I got stuck in my project and would be very grateful for the help.
My goal is to explore the relationship between type (A, B, or C) and total income. I want to plot the income in a histogram and fill in the color by type.
My original data looked like this:
ID | year | income | type |
---|---|---|---|
x1 | 2015 | 300 | A |
x1 | 2015 | 700 | C |
x1 | 2016 | 1000 | A |
x1 | 2016 | 90 | B |
x1 | 2016 | 100 | B |
x2 | 2015 | 2000 | A |
x2 | 2015 | 150 | B |
x2 | 2015 | 500 | C |
x2 | 2015 | 45 | C |
x2 | 2016 | 100 | B |
x3 | 2015 | 111 | C |
In this case, by plotting the income on the x-axis and using aes(fill = type), the colors fill properly. See the histogram here
h <- ggplot(data, aes(fill=type,x=income))
h+geom_histogram()
However, while using the first table the data on the actual personal income for that year is lost, because when I draw a histogram, each line is treated as a different individual. For example, x1 individual income in 2015 is attributed to 300 and 700 bins even though his total income is 1000 on that year. So after summing up the income received and the types used, I get the following table:
ID | year | income_sum | typeA | typeB | typeC |
---|---|---|---|---|---|
x1 | 2015 | 1000 | 1 | 0 | 1 |
x1 | 2016 | 1190 | 1 | 2 | 0 |
x2 | 2015 | 2695 | 1 | 1 | 2 |
x2 | 2016 | 100 | 0 | 1 | 0 |
x3 | 2015 | 111 | 0 | 0 | 1 |
h <- ggplot(data2, aes(x=income_sum))
h+geom_histogram()
This time, the histogram can accurately represent total income, but fails to fill in three different colors by type (A, B, C).
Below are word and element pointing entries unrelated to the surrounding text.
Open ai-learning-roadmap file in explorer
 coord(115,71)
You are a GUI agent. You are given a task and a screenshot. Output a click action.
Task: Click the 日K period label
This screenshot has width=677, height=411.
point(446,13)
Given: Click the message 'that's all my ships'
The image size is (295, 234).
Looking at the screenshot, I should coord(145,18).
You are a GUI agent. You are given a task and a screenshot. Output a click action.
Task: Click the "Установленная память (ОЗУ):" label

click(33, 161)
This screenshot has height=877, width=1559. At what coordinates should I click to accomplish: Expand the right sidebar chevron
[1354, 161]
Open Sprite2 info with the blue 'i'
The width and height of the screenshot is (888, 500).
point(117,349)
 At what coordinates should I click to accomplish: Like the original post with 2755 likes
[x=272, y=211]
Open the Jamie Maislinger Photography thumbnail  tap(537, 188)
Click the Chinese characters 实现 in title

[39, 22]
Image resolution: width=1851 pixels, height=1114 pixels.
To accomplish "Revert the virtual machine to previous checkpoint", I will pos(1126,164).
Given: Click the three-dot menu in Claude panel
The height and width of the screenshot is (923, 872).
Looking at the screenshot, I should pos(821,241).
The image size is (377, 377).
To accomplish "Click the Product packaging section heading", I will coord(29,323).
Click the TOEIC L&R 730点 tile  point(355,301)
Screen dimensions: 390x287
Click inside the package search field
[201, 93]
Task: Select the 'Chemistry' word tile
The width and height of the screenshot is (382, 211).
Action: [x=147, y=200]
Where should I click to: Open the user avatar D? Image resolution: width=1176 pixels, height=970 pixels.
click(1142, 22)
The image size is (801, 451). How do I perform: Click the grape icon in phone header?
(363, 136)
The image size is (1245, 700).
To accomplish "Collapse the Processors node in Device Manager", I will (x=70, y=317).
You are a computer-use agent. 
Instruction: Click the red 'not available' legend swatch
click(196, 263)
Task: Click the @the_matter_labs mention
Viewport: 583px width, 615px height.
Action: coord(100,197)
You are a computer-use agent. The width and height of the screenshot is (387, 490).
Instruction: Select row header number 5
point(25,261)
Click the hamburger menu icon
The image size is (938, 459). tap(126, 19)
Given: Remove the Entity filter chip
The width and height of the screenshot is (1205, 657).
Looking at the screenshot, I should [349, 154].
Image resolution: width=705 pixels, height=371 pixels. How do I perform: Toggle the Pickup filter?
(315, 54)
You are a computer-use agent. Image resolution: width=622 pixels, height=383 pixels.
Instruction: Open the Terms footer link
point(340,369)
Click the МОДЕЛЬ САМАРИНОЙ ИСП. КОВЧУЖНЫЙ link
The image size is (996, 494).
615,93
See the histogram here.
Does anyone have any ideas on how to solve this problem?
Do you want something like the following one?
library(dplyr)
data %>% group_by(ID,year) %>% summarize(income=sum(income), type=unique(type)) %>%
ggplot(aes(fill=type,x=income)) + geom_histogram()
Note that after the group_by
you have the following tibble:
ID year income type
<chr> <chr> <int> <chr>
1 x1 2015 1000 A
2 x1 2015 1000 C
3 x1 2016 1190 A
4 x1 2016 1190 B
5 x2 2015 2695 A
6 x2 2015 2695 B
7 x2 2015 2695 C
8 x2 2016 100 B
9 x3 2015 111 C
[EDIT]
If you want the bar heights to be proportionate to the number of times they appear, the following should work:
df <- data %>% group_by(ID, year, type) %>%
summarise(income=sum(income), count = n()) %>%
group_by(ID,year) %>%
summarize(income=sum(income), type=type, count=count)
df
# A tibble: 9 x 5
# Groups: ID, year [5]
ID year income type count
<chr> <chr> <int> <chr> <int>
1 x1 2015 1000 A 1
2 x1 2015 1000 C 1
3 x1 2016 1190 A 1
4 x1 2016 1190 B 2
5 x2 2015 2695 A 1
6 x2 2015 2695 B 1
7 x2 2015 2695 C 2
8 x2 2016 100 B 1
9 x3 2015 111 C 1
df %>% ggplot(aes(fill=type, color=type, x=income, y=count)) +
geom_bar(stat='identity', width = 50, alpha=0.5)
Note that there is one difference. Since the values 100
and 111
are not exactly same (unlike the others), the bars corresponding to B
and C
at these values are not stacked on top of one another, rather they are overlapped (one starts at 100 and another at 111).
[EDIT2]
We need binning additionally to achieve what you want (change binwidth if needed, currently it's set at 50),
bins <- seq(min(df$income), max(df$income), 50)
df$bin <- sapply(df$income, function(x) max(which(bins <= x)))
df <- df %>% group_by(bin) %>%
mutate(income = mean(income), bin=bin)
df
ID year income type count bin
<chr> <chr> <dbl> <chr> <int> <int>
1 x1 2015 1000 A 1 19
2 x1 2015 1000 C 1 19
3 x1 2016 1190 A 1 22
4 x1 2016 1190 B 2 22
5 x2 2015 2695 A 1 52
6 x2 2015 2695 B 1 52
7 x2 2015 2695 C 2 52
8 x2 2016 106. B 1 1
9 x3 2015 106. C 1 1
df %>%
ggplot(aes(fill=type, color=type, x=income, y=count)) +
geom_bar(stat='identity', width = 50)
Note that the income for a bin is set to the average of the datapoints present inside the bin.